§ Study text
January 14, 2025
How it started...

I thought I'd share the "beginnings" (air quotes intended) of the new Morstan/Karbegla book, not-so-tentatively titled Called from the Ashes. No real spoilers, since most of this is just stuff I wrote to orient myself and probably won't end up in the actual book.


 “What is that?”

 Of course it was obvious to all of us standing there on the beach what the thing was, even though I’d guess the majority of us had never seen a ship in real life. But it was something straight out of history books. Even before the war it would have been out of place. Ancient. The main body of it – the hull – wasn’t made of steel, or fiberglass. It was made of wood, actual beams and planks cut from actual trees. And it had wooden masts with canvas sails.

 “Can that possibly be safe?”

 “I guess we’re going to find out.”

 ~ Now let us go back a bit, in time and space. ~



 Sometimes it’s hard to find the “real” beginning of a story. All you can do is pick it up somewhere and hope for the best. Probably the real beginning of our story, at least in some people’s opinion, would be the beginning of the war. But the war wasn’t a fixed thing, with a beginning or an end. A war started. It paused for a while, then it started up again – possibly for the same reasons, but possibly not. It spread; it ebbed and flowed; it mutated.

 All of this is just a fancy way of saying that we don’t really know how it all started, or why. We only know what happened to us. That’s the story we want to tell. The only story we can tell.

 The ship didn’t come in til later. And it was a long hard road to get there.

§ Recorded data
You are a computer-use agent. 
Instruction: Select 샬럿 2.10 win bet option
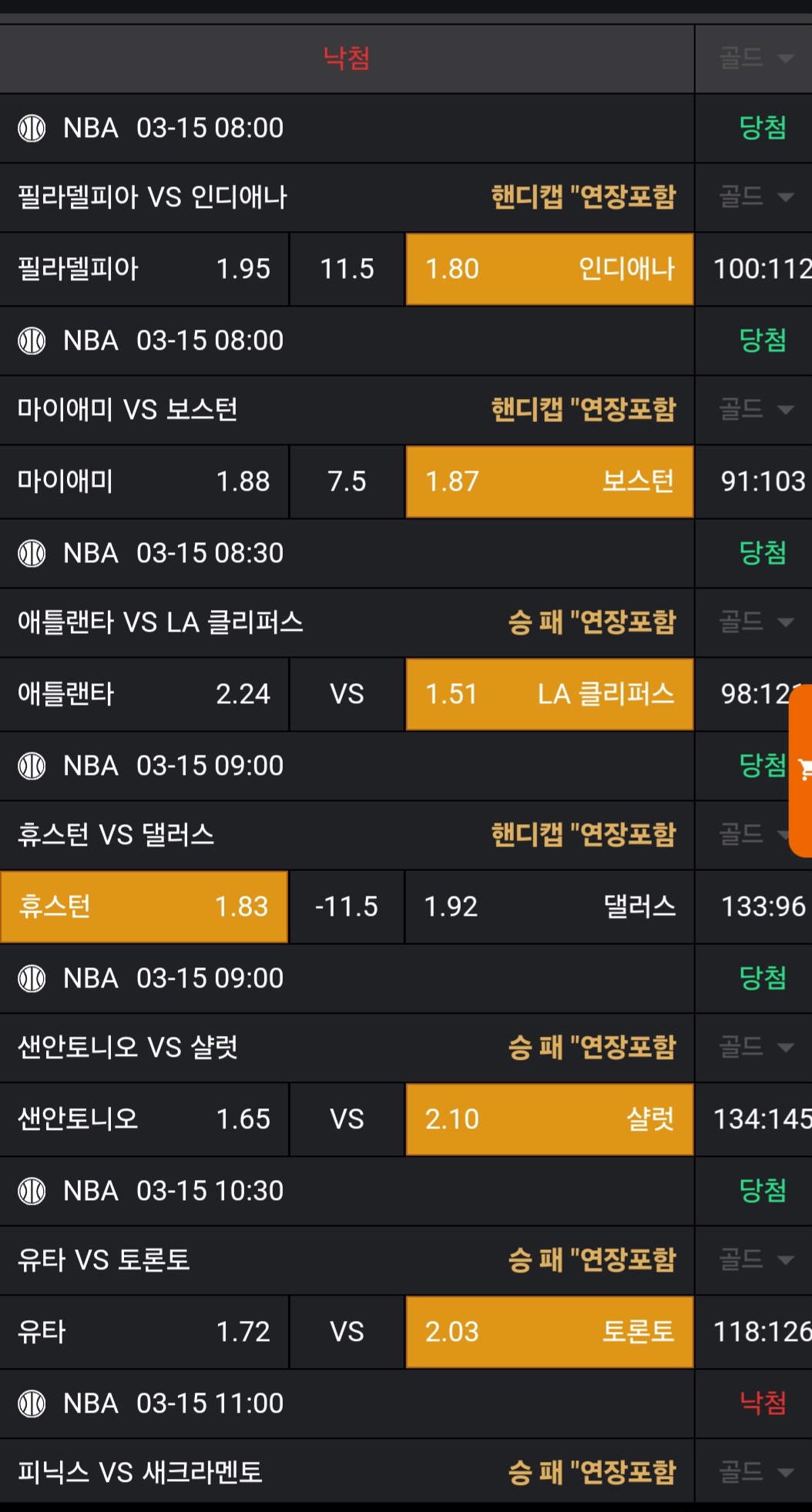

§ Tasks to complete
(a) What is the tentative title of the new Morstan/Karbegla book, according to the post about it?
(b) Duplicate the part of the post about the new Morstan/Karbegla book that opens with the words containing "January 14, 2025" and closes with "with canvas sails.".
(c) Go on with the post about the new Morstan/Karbegla book from where it stops.

§ Answers for the exercise
(a) Called from the Ashes

(b)
January 14, 2025
How it started...

I thought I'd share the "beginnings" (air quotes intended) of the new Morstan/Karbegla book, not-so-tentatively titled Called from the Ashes. No real spoilers, since most of this is just stuff I wrote to orient myself and probably won't end up in the actual book.


 “What is that?”

 Of course it was obvious to all of us standing there on the beach what the thing was, even though I’d guess the majority of us had never seen a ship in real life. But it was something straight out of history books. Even before the war it would have been out of place. Ancient. The main body of it – the hull – wasn’t made of steel, or fiberglass. It was made of wood, actual beams and planks cut from actual trees. And it had wooden masts with canvas sails.

(c)
[back-story shit – put in where possible]

 When Calli’s baby was born, about three months after the rebel soldiers had left the school, she only had Kit and me to help her. Book learning, no matter how much or how long you study, isn’t the same as practical experience. Still, we were as prepared as we could be. At least I didn’t get sick to my stomach again, the way I had the first time I’d dealt with a real patient. I did have the shakes for a while afterward, but then, so did Calli.

 None of us really knew what to expect from the baby either. Peter – Calli named him after her father – had been more or less created in a lab at the research center where Calli and her sister Rachel had been imprisoned for a while the year before. There was nothing so new or different about that; scientists and doctors had been experimenting with assisted reproduction for decades before this. The difference was that both of Peter’s parents were deavorrin, people who appeared ordinary but had special abilities. Calli and Rachel could create fire out of thin air, and make use of it too. Peter’s father, Shane, was unusually tall and strong, and had the ability to read people’s minds. Besides all that, Shane himself had been created in the lab.

 Though deavorrin seemed to be more common lately, there was no way to predict whether a child would have special abilities, even if their parents did, or what those abilities would be. Worse yet, most of the experiments done at the deavorrin research center had been failures. Calli and Rachel had been forced to fight the results of those experiments: weird half-human, half-animal creatures. Small wonder that all of us were more than a little concerned about Peter even before he was born.

As far as any of us could tell, though, he was an ordinary, healthy baby. Maybe he was bigger than average, but considering his dad, that wasn’t so unexpected. I suppose the thing we noticed most about him was that he hardly ever cried. It wasn’t that he was happy all the time; like any baby, he got upset when he was hungry, or tired, or needed his diaper changed. But instead of crying, he tended to simply go completely still, and stare at whoever was taking care of him at the time. Then it was our job to figure out what was bothering him.

 Not surprisingly, it was Shane who first learned the secret of Peter’s behavior. “He doesn’t understand why we can’t all read his mind,” he announced one day, while bringing the baby to Calli for a feeding. “I think he feels like crying is a waste of energy when he can just tell me what he wants another way.”

 “Then either the rest of us have to learn to hear him, or he needs to learn to talk,” I said. “Whichever one is easier.”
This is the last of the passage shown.